Целые кварталы совершенно разрушены и сожжены. Среди обугленных руин лежат убитые.
В порту — неимоверная давка. Чайки суетливо кружатся над деревянными сходнями, и опять пароходы, множество пароходов в сплошной пелене горького дыма. Они отчаливают от пристани, один за другим, переполненные людьми, тюками, лошадьми, солдатами, ранеными.… А дым саваном опускается на город. В нем сажа и копоть горящих промыслов и уже вовсю пылающего чудесного здания «Исмаиллийе».
Прикрыв глаза ладонью, чтобы не ослепнуть, Идрис Халил стоит в самом центре безбрежного огненного моря. Это тот самый огонь из особняка Хайдара–эфенди, преследуя его по пятам через тысячи верст, горы и моря, через время и забвение, затопил все вокруг…
Кто начал эту огненную цепь?
Пока один из них в Елизаветполе — Гяндже под дробный шум дождя продолжает нанизывать на незримую нить безликие имена новобранцев, другой сиротливо ходит по опустевшим и разграбленным комнатам отцовского дома, сочиняя почти бессмысленные строфы второй части своей поэмы:
Я исходил тысячи крыш в поисках сада и не заметил, что
птицы, похожие на людей, ушли из моих снов.
Брадобрей, срезающий острой бритвой щетину с моих щек,
Не знает цену моему одиночеству. Солдаты проходят рядом.
Жизнь проходит рядом.
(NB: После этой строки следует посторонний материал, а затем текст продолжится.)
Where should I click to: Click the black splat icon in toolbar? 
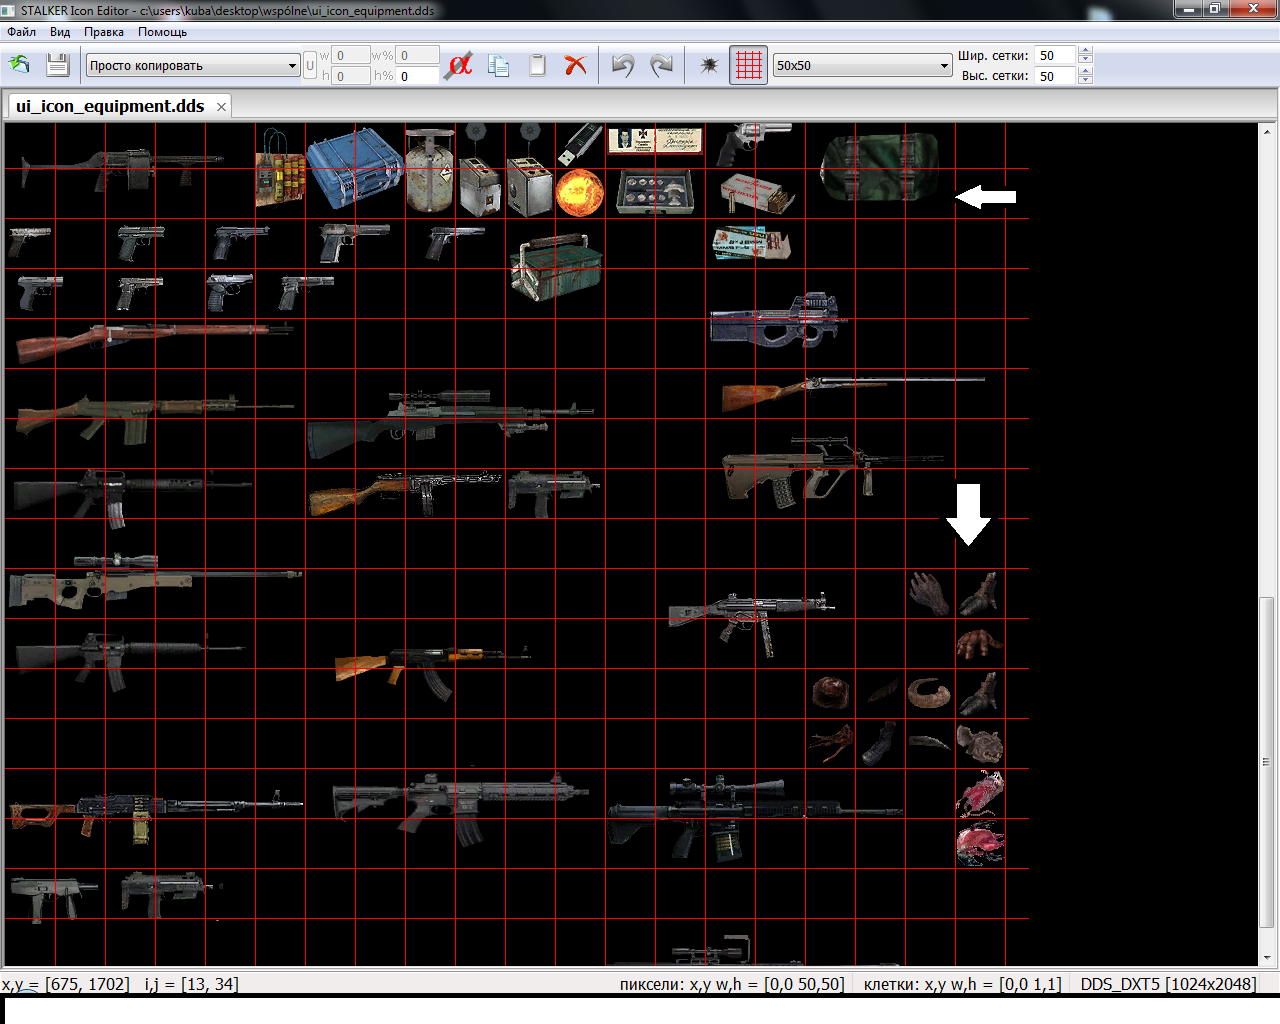(709, 66)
Жизнь проходит.
…Идрис Халил трогает пальцами стены, холодные и влажные от сырости, и удивляется тому, что его совершенно не пугает этот нежилой и промерзший дом с темными провалами комнат.
И в Баку, и в Елизаветполе — Гяндже Идрису–мореходу 33 года.
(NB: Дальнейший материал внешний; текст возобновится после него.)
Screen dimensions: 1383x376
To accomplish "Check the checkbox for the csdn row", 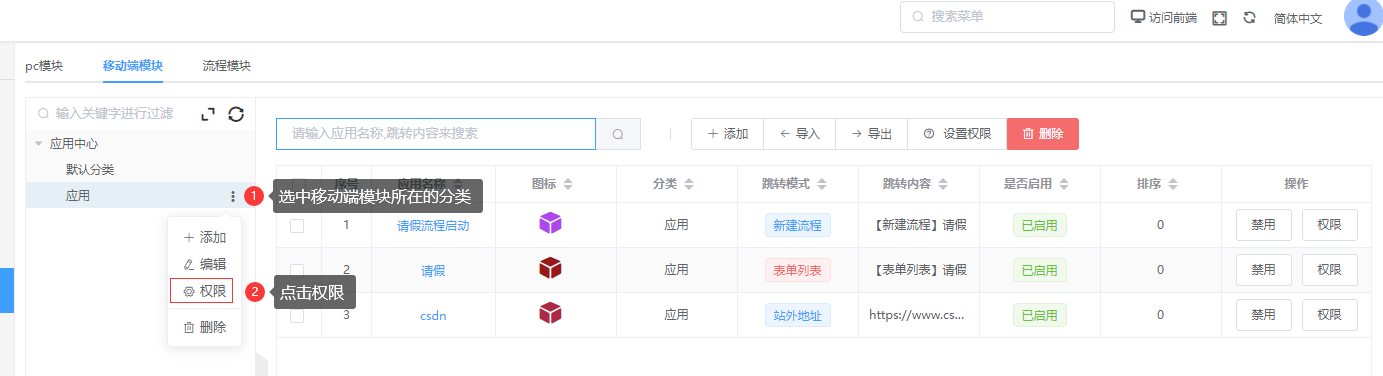I will 297,315.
Высокий, несколько похудевший, с тонким носом и внимательными глазами на скуластом лице, он чем–то похож на своего кумира Энвера–пашу. Он давно уже сбрил бороду, но, следуя новой республиканской моде, носит над верхней губой небольшие аккуратные усики, которые, впрочем, совсем не портят его. В Елизаветполе он бреется сам, а в Баку каждое утро отправляется к цирюльнику–мусульманину, старому приятелю отца.